Identity Theft of Transportation Dept
There was a time, in popular movies, where the
criminal would be rescued by his gang members.
Now, however, we have lived to see a laptop
liberated (stolen) from a government vehicle
by the bad guys instead.
The stolen laptop, belonging to the federal
Department of Transportation inspector
general's office contained the highly sensitive
personal information of over 100,000 (133,000)
residents of Florida.
Once again, unencrypted personal data prized by
identity thieves was not only placed on a portable
laptop computer, but it was transported in a
vehicle far less secure than just about any
corporate data center.
That laptop data involved in the identity theft
- Social Security Numbers (ssn)
- Dates of Birth
- Pilot's Licenses
- Driver's License
Any reasonably capable identity thief or credit fraudster
will be able to easily use this rich bounty of personal
information to quickly open up new accounts and
charge illegal purchases while leaving their unsuspecting
victims financial future in ruins.
As part of the typical pattern of "after the fact" spin,
the Transportation Department issued the usual
apologies and press releases promising to do better.

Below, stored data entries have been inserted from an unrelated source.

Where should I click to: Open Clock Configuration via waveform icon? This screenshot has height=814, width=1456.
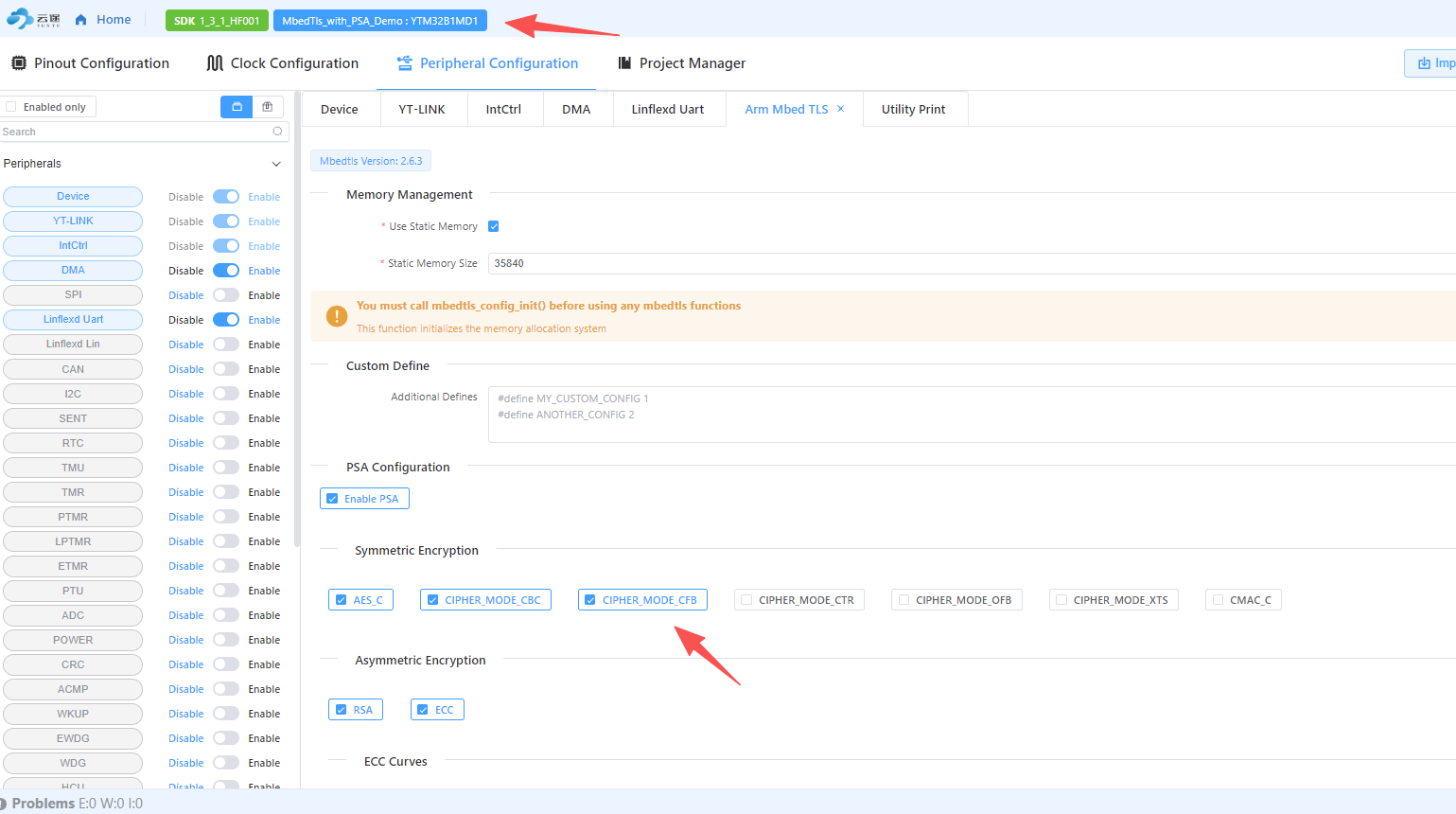[215, 63]
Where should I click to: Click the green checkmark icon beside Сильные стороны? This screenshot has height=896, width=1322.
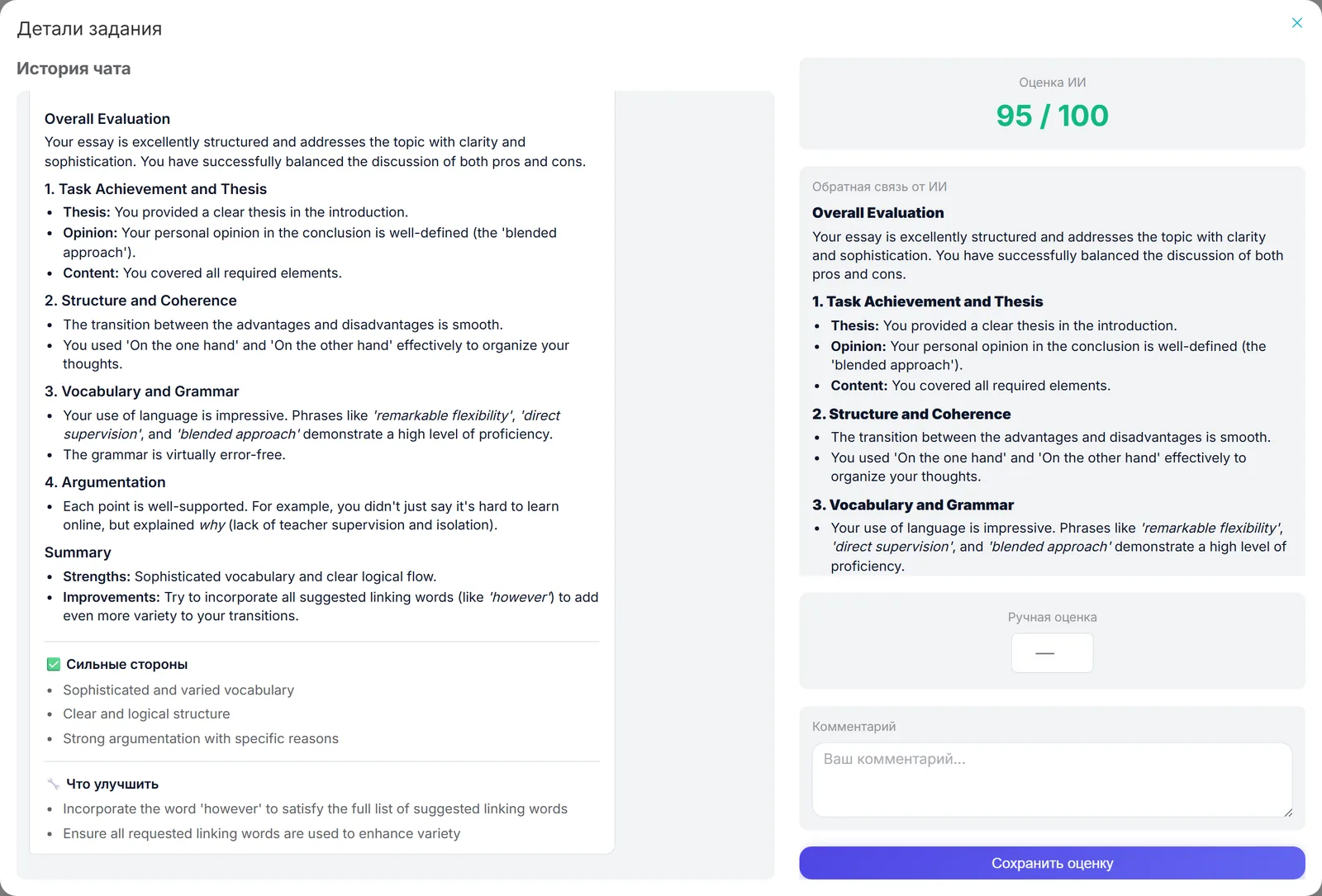click(x=54, y=664)
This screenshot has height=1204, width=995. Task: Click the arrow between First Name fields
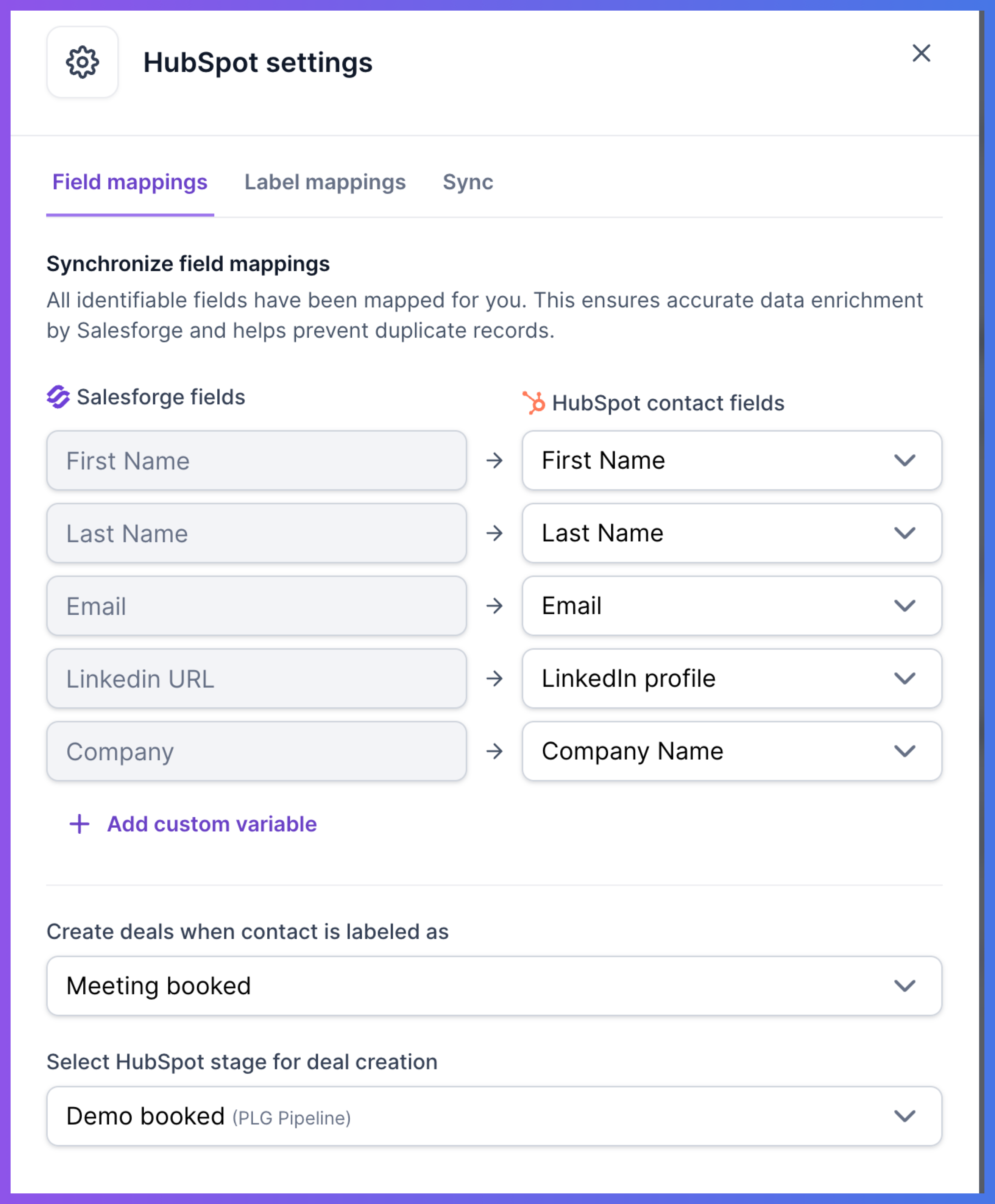494,461
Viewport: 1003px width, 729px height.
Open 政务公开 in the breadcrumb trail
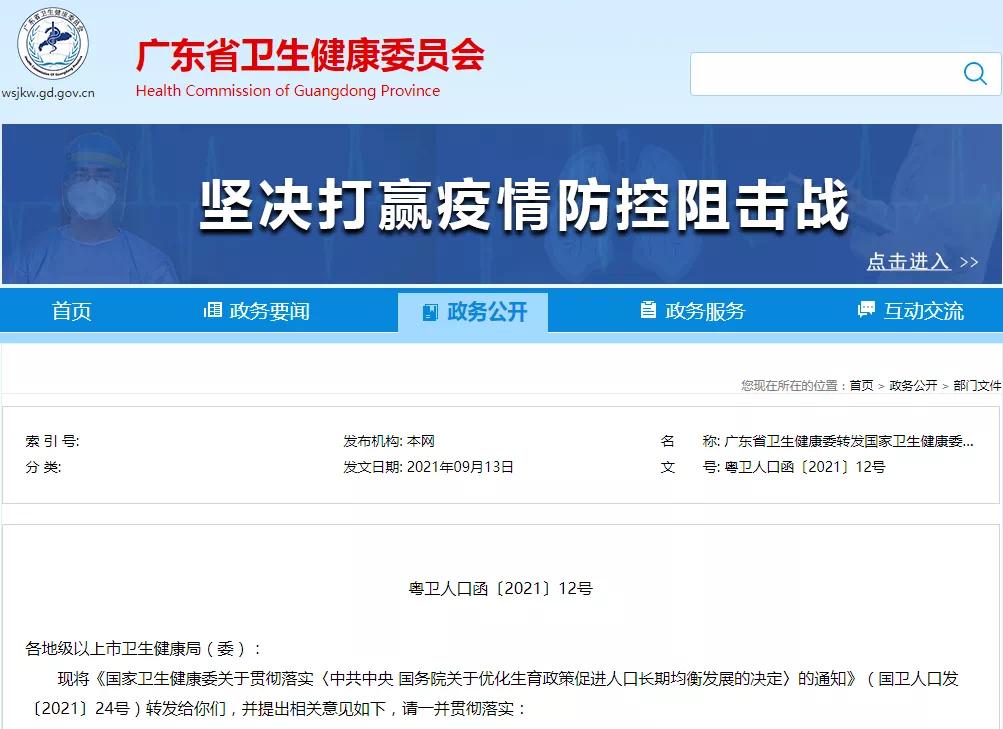(913, 385)
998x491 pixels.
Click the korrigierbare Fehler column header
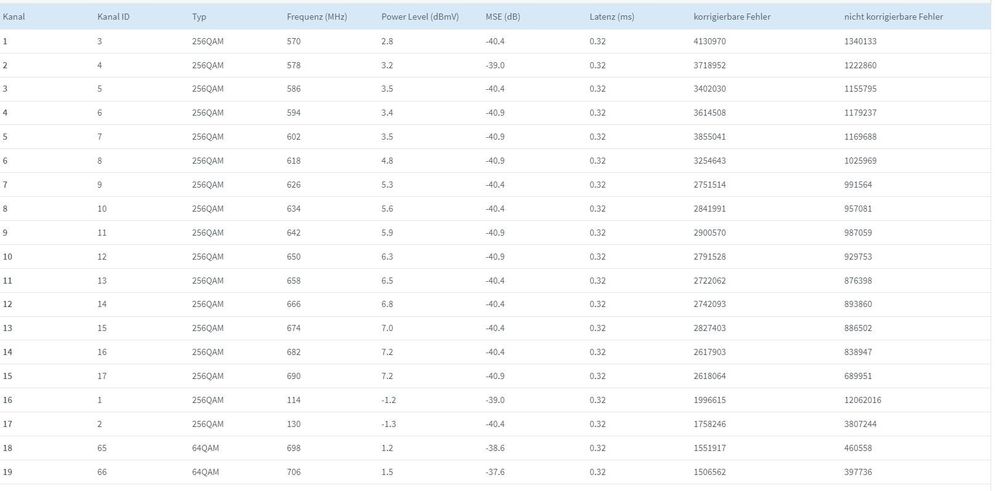pos(731,17)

"We regret this matter and take our
responsibilities seriously," Zinser wrote.
"We have taken action and will continue
to take steps necessary to prevent this
from happening again."
Excuse me, but had the Department of Transportation put
even half of that energy into these two simple preventative
steps, the lives of over 100,000 individuals would not be
in sudden peril:
- No unencrypted personal data leaves secure data centers ever
- No laptops are left in an unattended vehicle ever
However, just as Ernst & Young and other organizations we've
helped to expose this year as having slopping data handling
practices, the Transportation Department is now the latest
in a highly likely continued sad string of "stolen"laptops
containing consumer information.
How much do you want to bet some of these "stolen"
laptops may very well be inside jobs?
Want to gain back some degree of protection
against these data mishaps which needlessly
put you or your family members at risk?
Our tip for today, then, is twofold. First, for the innocent
victims of identity theft caused by the Transportation Dept.,
contact any of the three major credit bureaus to get your
free fraud alert placed immediately. Secondly, you
can also contact the Transportation Department's toll
free phone hotline to get any assistance you will require
for the mountain of legal paperwork, hassles from debt
collectors, and phone calls you'll make to creditors.
That hot line number is 800-424-9071.